Work to be completed
For the entries that appear below, write out the exact text and omit the pictures.

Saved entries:

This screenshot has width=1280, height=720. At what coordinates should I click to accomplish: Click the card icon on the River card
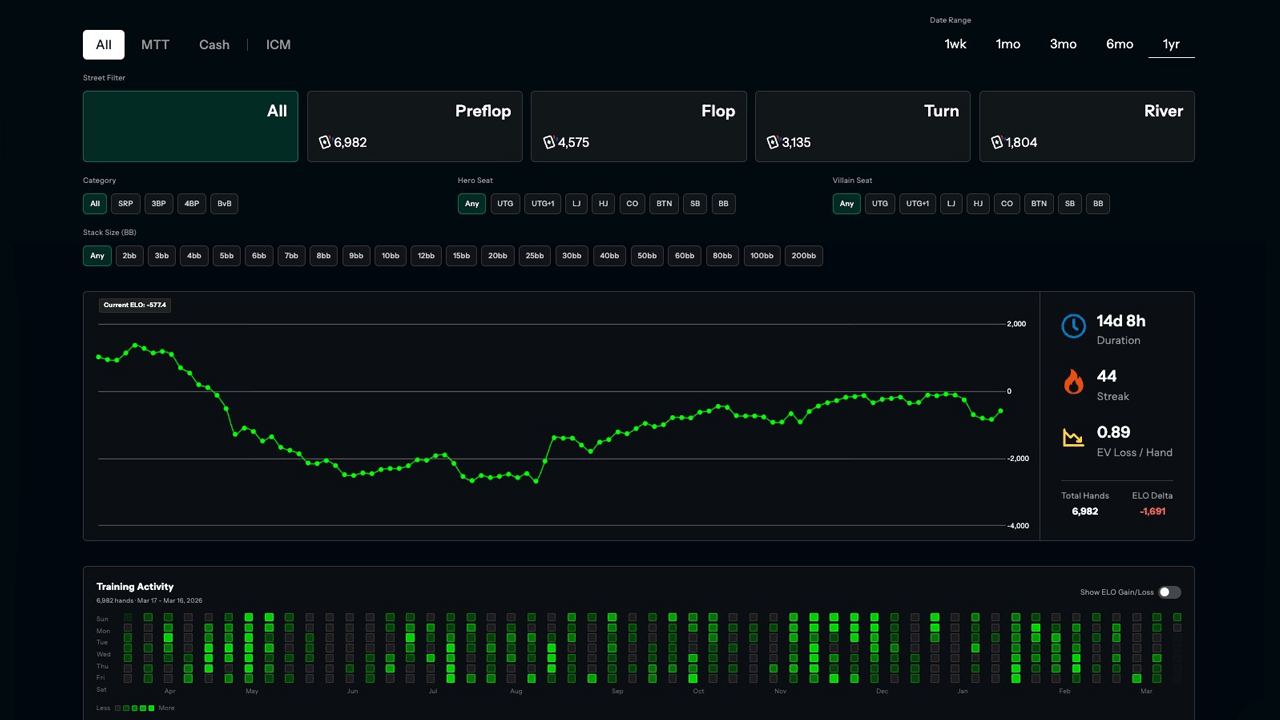coord(997,142)
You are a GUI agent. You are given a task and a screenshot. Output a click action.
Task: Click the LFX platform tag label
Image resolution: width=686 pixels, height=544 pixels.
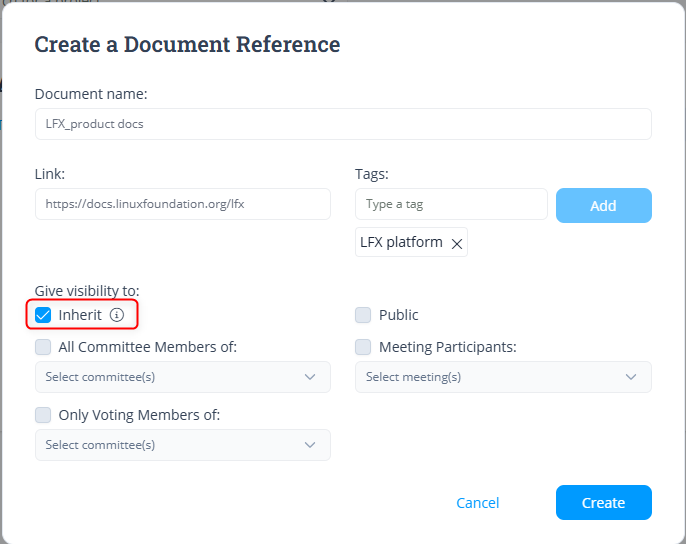coord(401,243)
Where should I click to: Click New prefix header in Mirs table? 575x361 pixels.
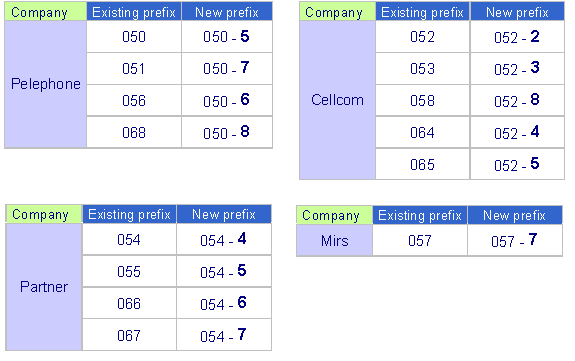tap(515, 215)
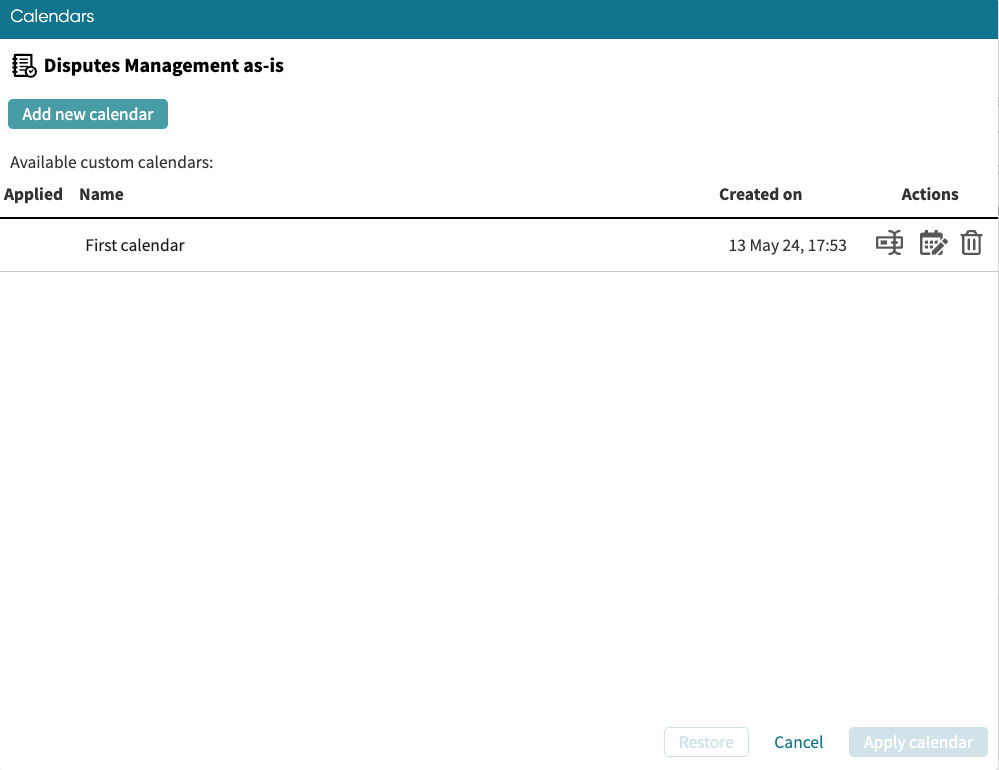This screenshot has width=999, height=770.
Task: Click the Actions column header
Action: (x=930, y=194)
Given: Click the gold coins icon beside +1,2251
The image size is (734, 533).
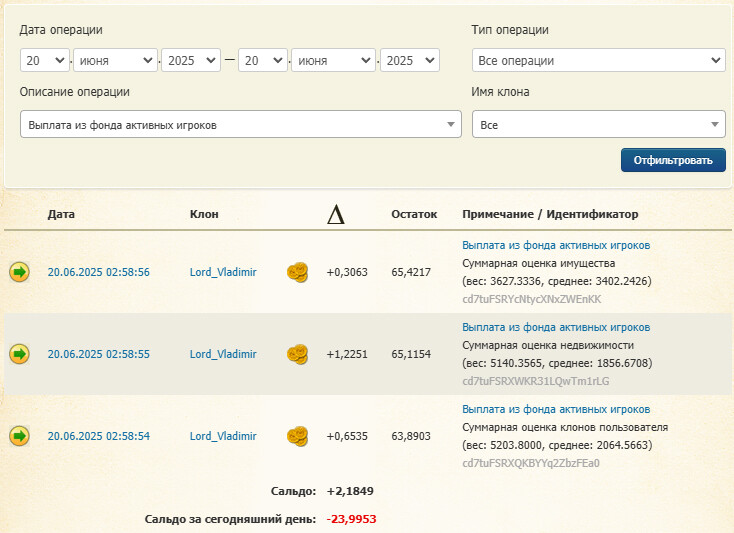Looking at the screenshot, I should [x=297, y=354].
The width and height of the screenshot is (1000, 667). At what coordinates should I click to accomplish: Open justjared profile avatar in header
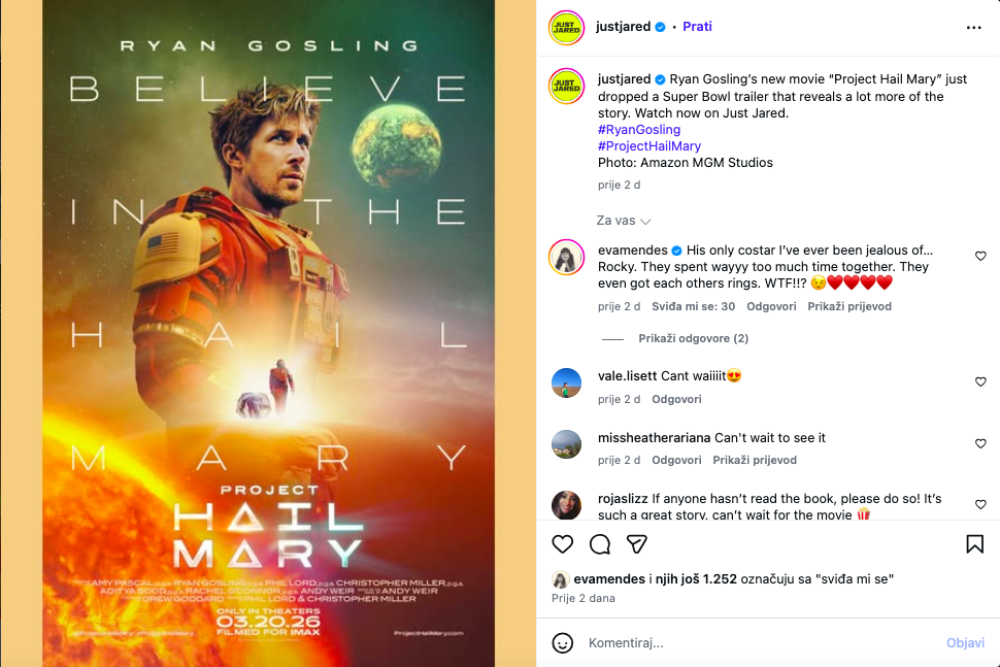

Task response
This screenshot has width=1280, height=720. At what coordinates should I click to accomplish: Click the card icon on the River card
coord(997,142)
You are a GUI agent. You are given a task and a screenshot. Output a click action.
Task: Click the LFX platform tag label
Image resolution: width=686 pixels, height=544 pixels.
coord(401,243)
Where should I click to: Click New prefix header in Mirs table? 575x361 pixels.
tap(515, 215)
This screenshot has width=999, height=770.
Task: Click the Actions column header
Action: (x=930, y=194)
Given: Click the gold coins icon beside +1,2251
The image size is (734, 533).
Looking at the screenshot, I should [x=297, y=354].
The width and height of the screenshot is (1000, 667). At what coordinates should I click to accomplish: Open justjared profile avatar in header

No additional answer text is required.